Thank you, Christoph. [Operator Instructions] There's another question from Gregor Kuglitsch.
Maybe a follow-up then on sort of the path towards your 5%. I mean, I appreciate you're not guiding for next year, but is it -- I think previously you were talking it should be relatively linear in terms of the profit evolution. I don't know if that still holds? And then similarly, the cash flow generation, I guess, will drop next year with the restructuring costs and maybe some working capital build. So maybe some early thoughts on that would be helpful.
You know that we are not guiding in the third quarter announcement for next year. But of course, we will have a negative cash impact based on the program. That's clear. Then when we look into the business, you see that in our order book, you see that in the development of the order intake, you see that what we say regarding how the market function and that we actually no matter if it goes up or down, we always have something to do that actually looks good for us.
So we don't see next year as a disaster at all. We are actually quite positive on the year 2023. Then on top of it, with the efficiency program, when you look into that, yes, it will bring us 1 percentage point EBITA closer to the 5%. And we will see and inform you how we see that split over the year, how that will come to the bottom line. You have normally at the beginning of the program, which is intended to have the major work and major activity finalized at the end of quarter 1, of course, at the beginning, more cost and activity. And towards the end of the year, you go to the what you call the run rate out of the year 2023 that we are clean in 2024. And again, that is the right way to go, to have minimum 5% EBITA from '24 on, if not more.

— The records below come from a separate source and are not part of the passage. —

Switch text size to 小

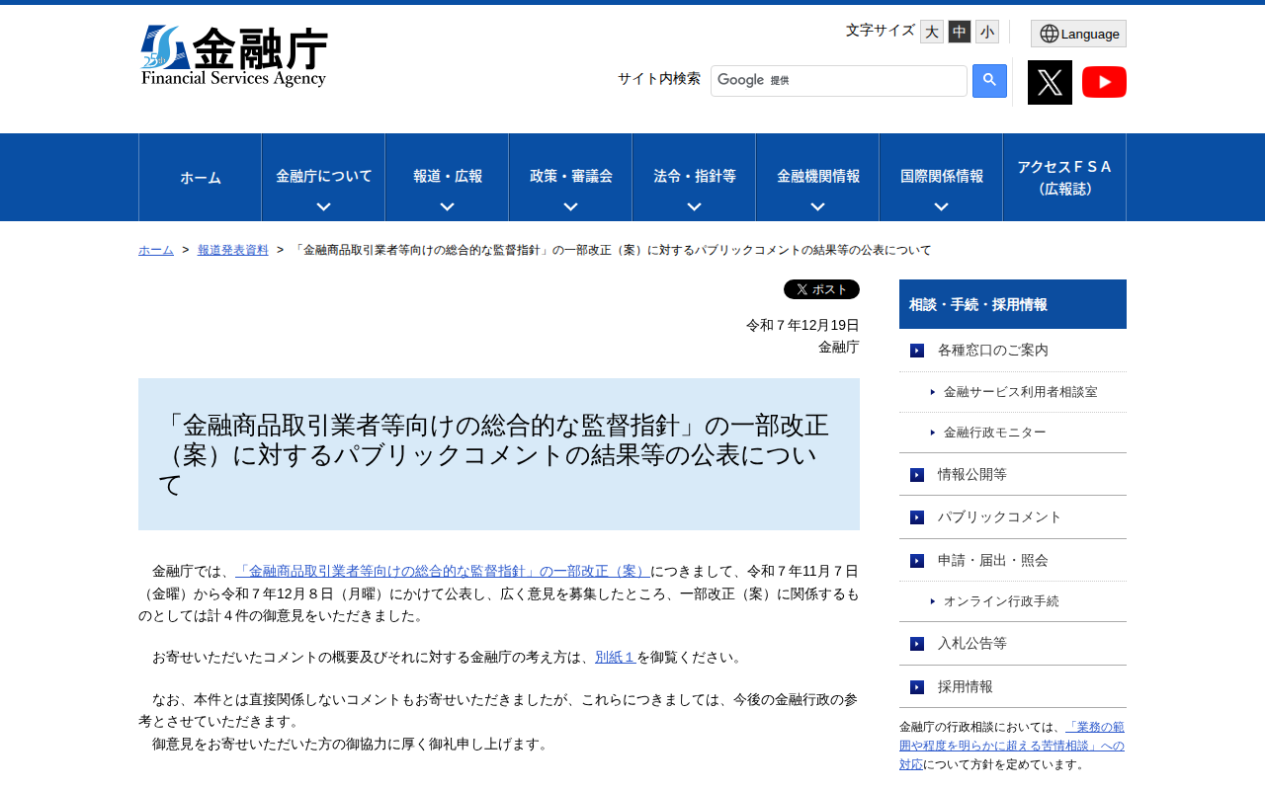pyautogui.click(x=985, y=31)
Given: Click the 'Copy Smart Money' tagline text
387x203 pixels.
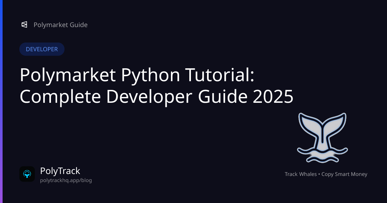Looking at the screenshot, I should [345, 174].
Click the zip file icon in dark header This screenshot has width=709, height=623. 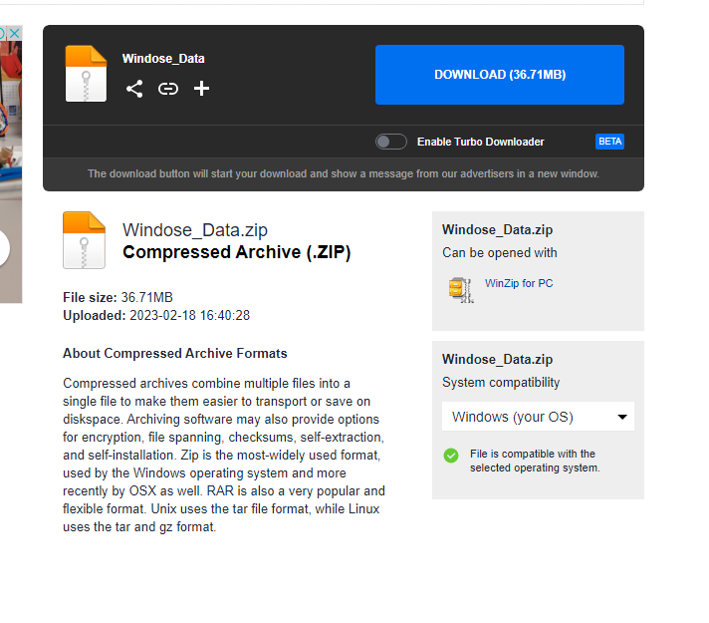coord(86,74)
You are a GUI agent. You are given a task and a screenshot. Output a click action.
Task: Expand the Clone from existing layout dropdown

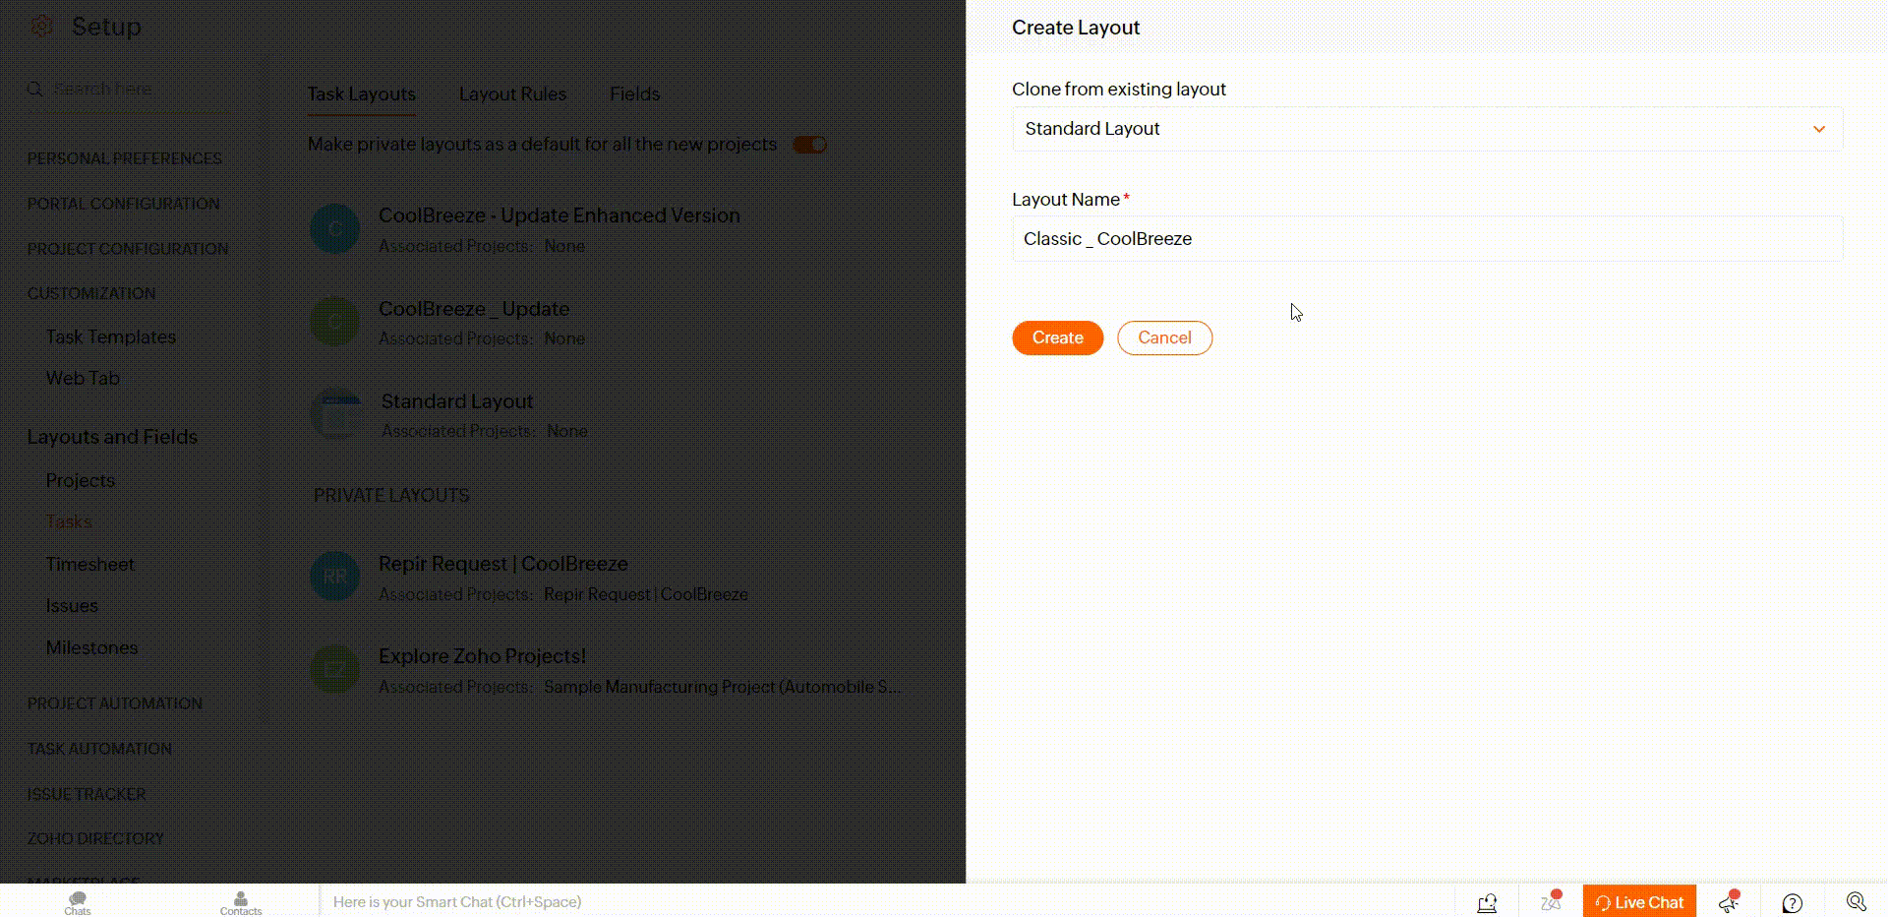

So far, there are no further questions. Last seconds, if you still have one. So I think we're fine. We're all set. There are no further questions. And if later on, please contact the IR team. Sorry, Christoph, you have another question.
Just one more, because you said the Capital Market Day is going to be on the 14th of February, 2023, but then you also said there is going to be a meeting on the 12th December. Did I get that right?
Yes. We will make a so-called lunch meeting where we will inform you more granular about the efficiency program, because the information level what we can send out -- what we could send out yesterday and today, you have to know and you have to be aware, of course, all the respective premiums and functions in such a process has to be invited and part of it. And that's the way how it works in Germany. And of course, we are completely compliant on that and follow that. And then on the 12th of December, we can give significantly more detailed information that you can track us and see that we will deliver.
So I guess, yes, we now conclude this conference call. And as I said, please give us a call if there are further questions in the next days. And thank you very much for participating. And hopefully, see you all in-person or virtually latest in December and/or to our Capital Markets Day. Have a good day. Thank you, and bye, bye.